In a press conference later that day, he said, “People think that I’m different to them and that things don’t affect me. But this simply isn’t true. I’m an ordinary person. I’ve been in a corner shop.
“The criticism from the papers and the online hatred from the public can really upset me. There have been nights when I have cried into my pillow whilst Samantha sleeps, unaware of my pain. She doesn’t read Twitter. Once, I cut myself in the UN toilets, just to feel a rush of life run through my body. Every forced smile is a shiv twisting in my soul.”

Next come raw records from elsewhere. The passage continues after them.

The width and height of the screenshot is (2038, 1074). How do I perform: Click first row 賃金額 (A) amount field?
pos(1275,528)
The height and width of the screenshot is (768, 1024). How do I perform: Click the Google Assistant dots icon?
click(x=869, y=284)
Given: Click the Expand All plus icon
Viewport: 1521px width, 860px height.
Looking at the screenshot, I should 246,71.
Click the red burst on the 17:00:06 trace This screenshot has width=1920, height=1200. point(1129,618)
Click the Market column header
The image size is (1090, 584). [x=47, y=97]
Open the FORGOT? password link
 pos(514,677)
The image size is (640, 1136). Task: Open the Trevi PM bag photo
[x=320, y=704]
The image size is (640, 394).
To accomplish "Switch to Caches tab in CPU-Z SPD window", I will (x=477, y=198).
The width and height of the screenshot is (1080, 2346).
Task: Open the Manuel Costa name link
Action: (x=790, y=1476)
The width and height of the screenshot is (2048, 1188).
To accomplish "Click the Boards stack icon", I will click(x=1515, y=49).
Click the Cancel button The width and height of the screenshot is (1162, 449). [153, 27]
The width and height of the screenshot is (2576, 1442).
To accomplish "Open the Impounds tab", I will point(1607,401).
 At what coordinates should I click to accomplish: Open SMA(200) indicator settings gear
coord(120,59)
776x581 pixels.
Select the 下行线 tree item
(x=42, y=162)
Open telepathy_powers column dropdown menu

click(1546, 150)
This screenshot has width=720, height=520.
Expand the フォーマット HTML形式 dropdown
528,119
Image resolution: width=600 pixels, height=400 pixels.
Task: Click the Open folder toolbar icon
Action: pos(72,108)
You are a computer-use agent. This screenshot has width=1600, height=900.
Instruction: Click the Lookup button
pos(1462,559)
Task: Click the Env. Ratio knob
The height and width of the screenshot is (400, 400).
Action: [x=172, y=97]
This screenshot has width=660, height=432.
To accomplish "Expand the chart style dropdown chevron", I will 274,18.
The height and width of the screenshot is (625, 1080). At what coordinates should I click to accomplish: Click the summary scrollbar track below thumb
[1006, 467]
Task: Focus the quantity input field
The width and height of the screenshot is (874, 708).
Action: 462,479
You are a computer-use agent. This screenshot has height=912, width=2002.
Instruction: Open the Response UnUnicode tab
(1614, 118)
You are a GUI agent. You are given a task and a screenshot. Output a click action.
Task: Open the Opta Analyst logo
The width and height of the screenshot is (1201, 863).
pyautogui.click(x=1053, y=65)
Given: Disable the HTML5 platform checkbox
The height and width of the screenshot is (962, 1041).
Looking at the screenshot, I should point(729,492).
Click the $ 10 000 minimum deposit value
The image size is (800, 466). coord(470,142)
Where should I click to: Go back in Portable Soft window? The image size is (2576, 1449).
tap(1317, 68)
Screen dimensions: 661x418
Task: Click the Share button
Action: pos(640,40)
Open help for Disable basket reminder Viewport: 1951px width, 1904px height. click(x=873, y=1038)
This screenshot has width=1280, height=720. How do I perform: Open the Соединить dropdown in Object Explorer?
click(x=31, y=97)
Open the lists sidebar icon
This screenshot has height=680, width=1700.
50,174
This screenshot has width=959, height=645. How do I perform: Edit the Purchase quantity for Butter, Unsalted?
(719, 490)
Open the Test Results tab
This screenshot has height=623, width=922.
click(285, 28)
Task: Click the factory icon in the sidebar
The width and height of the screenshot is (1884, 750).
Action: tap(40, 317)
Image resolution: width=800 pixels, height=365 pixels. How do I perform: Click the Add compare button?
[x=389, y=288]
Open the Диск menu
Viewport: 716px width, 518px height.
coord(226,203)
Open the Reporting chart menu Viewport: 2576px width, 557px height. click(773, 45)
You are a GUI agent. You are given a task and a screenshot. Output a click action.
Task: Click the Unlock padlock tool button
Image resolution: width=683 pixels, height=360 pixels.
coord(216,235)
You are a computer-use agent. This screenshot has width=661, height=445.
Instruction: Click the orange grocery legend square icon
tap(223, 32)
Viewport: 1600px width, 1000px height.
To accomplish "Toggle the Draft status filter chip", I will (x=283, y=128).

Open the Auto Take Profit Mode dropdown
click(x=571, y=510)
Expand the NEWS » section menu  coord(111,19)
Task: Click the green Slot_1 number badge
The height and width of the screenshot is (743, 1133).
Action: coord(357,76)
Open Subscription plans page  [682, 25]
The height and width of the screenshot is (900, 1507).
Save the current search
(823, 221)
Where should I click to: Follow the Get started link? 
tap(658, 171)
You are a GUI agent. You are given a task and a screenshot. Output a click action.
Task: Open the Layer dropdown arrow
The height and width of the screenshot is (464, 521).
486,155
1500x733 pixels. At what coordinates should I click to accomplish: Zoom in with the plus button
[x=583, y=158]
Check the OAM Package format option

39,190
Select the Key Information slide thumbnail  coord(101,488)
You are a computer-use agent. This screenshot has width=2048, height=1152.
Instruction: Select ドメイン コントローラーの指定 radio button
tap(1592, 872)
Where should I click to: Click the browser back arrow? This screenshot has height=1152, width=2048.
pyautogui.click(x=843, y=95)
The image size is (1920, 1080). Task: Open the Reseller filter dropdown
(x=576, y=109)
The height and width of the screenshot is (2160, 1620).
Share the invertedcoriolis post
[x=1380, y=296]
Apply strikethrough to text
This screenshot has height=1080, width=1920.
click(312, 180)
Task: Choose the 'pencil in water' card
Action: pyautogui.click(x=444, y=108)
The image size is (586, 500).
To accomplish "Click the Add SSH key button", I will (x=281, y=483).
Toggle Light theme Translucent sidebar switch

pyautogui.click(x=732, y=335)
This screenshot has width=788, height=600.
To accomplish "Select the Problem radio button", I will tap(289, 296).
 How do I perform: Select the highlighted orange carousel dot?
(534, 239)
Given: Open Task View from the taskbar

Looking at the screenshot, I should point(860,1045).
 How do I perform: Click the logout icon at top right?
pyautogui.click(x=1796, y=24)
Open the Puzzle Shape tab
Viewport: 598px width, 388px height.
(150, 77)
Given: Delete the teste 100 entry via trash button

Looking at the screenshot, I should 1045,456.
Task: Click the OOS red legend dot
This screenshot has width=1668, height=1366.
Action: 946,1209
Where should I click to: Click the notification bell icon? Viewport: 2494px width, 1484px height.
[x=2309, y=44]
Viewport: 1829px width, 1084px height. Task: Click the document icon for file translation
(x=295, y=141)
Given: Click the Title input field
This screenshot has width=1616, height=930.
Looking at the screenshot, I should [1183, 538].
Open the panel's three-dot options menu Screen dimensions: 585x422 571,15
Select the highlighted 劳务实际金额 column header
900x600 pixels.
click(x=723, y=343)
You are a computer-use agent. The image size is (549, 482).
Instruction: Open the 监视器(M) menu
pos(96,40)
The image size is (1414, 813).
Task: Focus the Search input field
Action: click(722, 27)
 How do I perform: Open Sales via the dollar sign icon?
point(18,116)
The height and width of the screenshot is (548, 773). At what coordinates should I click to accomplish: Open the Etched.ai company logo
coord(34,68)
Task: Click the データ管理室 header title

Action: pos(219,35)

The Prime Minister paused a moment, seemingly unaware of press questions about the Gibraltar Crisis being shouted in his face, before confessing “I’m impotent. When Samantha and I find ourselves in an intimate setting, the insults cascade into my head and I become flaccid.
“I’ve written a poem. Only in sonnet can I express my pain.
Samantha sleeps, the pain it seeps
As I recall critiques and awful tweets
which repeat and repeat;
Welcome to the channel Dave.
In the House of Commons I’m sat, and I try to relax
But the houses of commoners attack
‘Cus their bedrooms are taxed, by a shiny headed twat-
So I lie and I cry under midnight skies,
And Samantha sighs ‘cus my dick won’t rise,
I need words from the wise but there’s no Maggie alive
to direct me.
So I cut my wrist and my skin it slits
And the blood it drips, and the drips
remind me of the drips attached to the wrists
of the patients in the hospital I’m ruining.”
A silence followed. The room waited expectantly for the Prime Minister to continue while Benjamin Russell of the Daily Express quietly wept. The lull was broken by Andrew Trotman of the Daily Telegraph, who asked, “Will the Prime Minister comment on the drone strikes in Kandahar?”
Cameron replied: “I was never close to my parents. I mean, sure, they gave me money and support to get me where I am today… but did they ever back it up with love?
“So, as you can imagine, I’ve been feeling a bit down recently. But I won’t let it get in the way of my job. I’ve really tried, I’ve haven’t slept in 49 hours for this. I think it’s a winner and I think you will too. I’m proposing a tax on gravity.”
Chaos erupted; journalists shouted, Benjamin Russell literally roared his approval, and a Conservative Party aide had to be restrained from assaulting the Prime Minister with his fists and head and legs.
When order was restored, Cameron explained his new proposal: “When I brought in the bedroom tax people went berserk. They couldn’t stop winging; ‘ Oh, my life’s ruined, ooh, I can’t afford to live’. And you blamed me. But that’s not really why you’re angry. Your angry because you know the alternative, you’ve experienced it. Same with the tuition fees, you’ve experienced the alternative; you have a reference point for something else. But gravity, gravity’s different. No one has experienced an alternative to gravity apart from Buzz Aldrin but he’s dead. It allows us all to remain on the ground, makes apples easy to collect and downs an aircraft or two to keep us on our toes. Gravity is a precious resource and a charge on its use, across the board with no exceptions, is the fair thing to do. The right thing to do. I don’t think my dog even loves me.
Cameron’s audience pondered a moment and then mumbled in agreeable tones. Murmurs of, ‘makes sense’ and, ‘seems plausible’ spread around the room. As media support grows, Labour have raised doubts over a Gravity Tax. Chuka Umunna, the Shadow Business Secretary commented, “Mr. Cameron’s proposal is completely unviable. The proposal only goes so far, this flawed plan will only lead to the rich having offshore gravity vacuums where they can float at will. Probably on Guernsey or even the Moon. The bloody Moon!”
On being asked if the new, fairer ‘anti-Newtonian tariff’ would replace the Bedroom Tax the Prime Minister replied “Ha.”